By gamifying her recovery, Jane built the personal resilience she needed to stay strong, focused, optimistic and eventually “SuperBetter.”

No One Wins Alone

Jane says that she “took a trip to the underworld” and came back a stronger version of herself. This struck a very personal chord with me.

Over 18 years ago, I lost my young husband to cancer. We were just starting out in life. We had just had our first baby – a bright, beautiful daughter that we hoped would be the oldest of many. We bought our dream home overlooking the lake with plenty of room for our growing family and a great backyard to hold the many birthday parties and celebrations to come.  We were starting to feel established and successful in our new careers. We even paid off our many student loans together on the same day – one of our proudest moments.

We had so much ahead of us. He was way too young to die. I was devastated and traumatized, and of course, I was not grieving alone.  Our wonderful family and amazing friends were grieving too and were there to help my daughter and me. The difficult part to explain is that, while I was surrounded by lots of loving and compassionate people, I still felt very alone.  As a young widow with a 13 month old baby and a high profile, high pressure job, I didn’t know how to fail fast to move forward. I didn’t know how to let others be a part of my quest to leave a life I loved for a new, uncertain future. I didn’t know how to leave the trauma behind but take the rest of it with me. I didn’t know how to heal.

Reality-Based Games:  A Community Tool for Real World Problems

SuperBetter makes sense to me.

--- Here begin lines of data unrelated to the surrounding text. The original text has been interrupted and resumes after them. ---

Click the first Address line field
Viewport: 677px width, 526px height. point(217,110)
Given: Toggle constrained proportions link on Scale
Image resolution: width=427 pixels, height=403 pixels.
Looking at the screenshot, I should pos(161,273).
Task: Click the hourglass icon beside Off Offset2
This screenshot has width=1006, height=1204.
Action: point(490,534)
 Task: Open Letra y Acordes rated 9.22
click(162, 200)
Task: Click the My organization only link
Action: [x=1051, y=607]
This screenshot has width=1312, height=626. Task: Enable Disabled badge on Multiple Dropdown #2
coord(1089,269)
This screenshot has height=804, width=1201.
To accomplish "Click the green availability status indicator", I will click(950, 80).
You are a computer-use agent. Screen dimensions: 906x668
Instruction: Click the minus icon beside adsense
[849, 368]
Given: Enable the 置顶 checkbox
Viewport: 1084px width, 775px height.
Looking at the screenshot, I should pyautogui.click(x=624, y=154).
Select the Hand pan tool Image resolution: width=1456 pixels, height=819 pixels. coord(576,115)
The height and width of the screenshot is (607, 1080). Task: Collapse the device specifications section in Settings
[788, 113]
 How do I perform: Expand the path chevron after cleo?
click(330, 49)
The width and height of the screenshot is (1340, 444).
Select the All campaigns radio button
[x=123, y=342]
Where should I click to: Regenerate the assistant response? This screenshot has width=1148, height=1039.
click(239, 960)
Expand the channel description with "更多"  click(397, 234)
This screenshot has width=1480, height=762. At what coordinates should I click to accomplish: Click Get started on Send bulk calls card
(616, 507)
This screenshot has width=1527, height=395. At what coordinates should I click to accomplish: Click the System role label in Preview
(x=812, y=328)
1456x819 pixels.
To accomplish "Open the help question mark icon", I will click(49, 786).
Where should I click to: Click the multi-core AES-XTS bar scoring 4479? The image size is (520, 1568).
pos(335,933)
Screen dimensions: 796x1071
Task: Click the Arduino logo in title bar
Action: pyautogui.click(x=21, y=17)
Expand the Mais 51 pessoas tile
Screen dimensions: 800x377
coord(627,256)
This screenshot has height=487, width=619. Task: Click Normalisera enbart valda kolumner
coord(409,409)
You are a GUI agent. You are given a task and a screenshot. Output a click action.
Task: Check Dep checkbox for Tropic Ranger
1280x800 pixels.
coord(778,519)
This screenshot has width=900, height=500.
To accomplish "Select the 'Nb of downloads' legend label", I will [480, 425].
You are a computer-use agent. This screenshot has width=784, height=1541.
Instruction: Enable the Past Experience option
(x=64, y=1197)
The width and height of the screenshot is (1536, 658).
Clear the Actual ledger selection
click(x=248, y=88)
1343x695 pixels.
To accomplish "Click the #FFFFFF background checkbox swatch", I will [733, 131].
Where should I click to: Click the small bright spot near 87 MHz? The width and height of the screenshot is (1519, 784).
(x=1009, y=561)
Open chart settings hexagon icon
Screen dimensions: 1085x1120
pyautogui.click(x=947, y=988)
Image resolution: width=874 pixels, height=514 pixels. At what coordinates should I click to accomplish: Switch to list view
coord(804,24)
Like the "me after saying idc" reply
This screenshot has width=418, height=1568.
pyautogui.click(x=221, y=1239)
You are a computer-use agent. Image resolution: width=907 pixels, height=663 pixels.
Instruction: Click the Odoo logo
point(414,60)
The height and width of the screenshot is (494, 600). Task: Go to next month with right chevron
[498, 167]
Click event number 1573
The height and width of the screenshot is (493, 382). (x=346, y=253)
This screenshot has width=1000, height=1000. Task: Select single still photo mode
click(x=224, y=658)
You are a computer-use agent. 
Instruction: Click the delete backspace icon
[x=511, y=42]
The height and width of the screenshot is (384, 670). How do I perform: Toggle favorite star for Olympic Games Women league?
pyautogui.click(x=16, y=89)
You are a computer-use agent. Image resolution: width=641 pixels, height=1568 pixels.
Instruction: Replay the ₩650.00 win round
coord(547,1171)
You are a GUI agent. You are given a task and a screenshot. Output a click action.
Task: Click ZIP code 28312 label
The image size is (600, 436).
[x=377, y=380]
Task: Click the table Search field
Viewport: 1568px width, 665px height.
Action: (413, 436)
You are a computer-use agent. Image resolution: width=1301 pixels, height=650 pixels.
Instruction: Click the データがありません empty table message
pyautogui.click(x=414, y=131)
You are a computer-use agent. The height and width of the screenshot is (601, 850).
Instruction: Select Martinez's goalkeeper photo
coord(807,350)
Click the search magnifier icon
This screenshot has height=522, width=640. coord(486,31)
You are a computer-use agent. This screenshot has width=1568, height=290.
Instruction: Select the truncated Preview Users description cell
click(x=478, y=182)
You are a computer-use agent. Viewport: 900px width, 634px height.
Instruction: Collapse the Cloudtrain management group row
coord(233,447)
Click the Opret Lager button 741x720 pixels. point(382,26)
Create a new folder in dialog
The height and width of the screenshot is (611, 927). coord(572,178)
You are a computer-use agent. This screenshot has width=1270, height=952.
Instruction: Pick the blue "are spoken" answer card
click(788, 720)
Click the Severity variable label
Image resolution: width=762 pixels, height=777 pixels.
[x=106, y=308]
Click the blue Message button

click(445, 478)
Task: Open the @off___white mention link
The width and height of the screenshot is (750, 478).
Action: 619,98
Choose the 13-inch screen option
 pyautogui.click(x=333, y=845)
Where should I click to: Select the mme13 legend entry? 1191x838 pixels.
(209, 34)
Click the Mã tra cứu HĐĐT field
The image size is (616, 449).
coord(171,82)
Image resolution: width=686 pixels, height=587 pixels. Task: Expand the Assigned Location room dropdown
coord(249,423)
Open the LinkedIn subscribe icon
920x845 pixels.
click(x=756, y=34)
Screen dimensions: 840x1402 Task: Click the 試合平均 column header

When you feel bewildered and floundering, anything that provides a structure and a path to keep you feeling powerful and not alone, motivated, optimistic and focused on your comeback is a gift with value beyond measure.

Like Jane, I “took my trip to the underworld” and eventually came back a stronger version of myself. Still I wonder what it would have been like to have played my own “comeback” game along the way.  And many others feel the same way. SuperBetter now has more than 250,000 users, and a clinical trial of 40 patients with traumatic brain injuries is underway at The Ohio State University.

Could games “make another big leap, from the world of recreation to the world of deadly serious”?  As the New York Times reported last year in a story on Jane McGonigal:  “A rash of new games seeks to help you lose weight, save energy, cope with your chemo or cut back your drinking. The game cabinet is invading the kitchen cabinet, the medicine cabinet and the liquor cabinet.”

Who knows where this will go, but something good has to come from helping people build the personal resilience to stay strong, motivated and optimistic when tackling tough challenges.

I keep a post-it with this question on my desk at work to motivate me: “What would you attempt to do if you knew you could not fail?”  Ms. McGonigal has provided me with a new version.  When asked by The New York Times what happens if her product does not catch on as she hopes, she responded this way:  “Oh, I’m not worried. I’m a gamer. I’m used to failing.”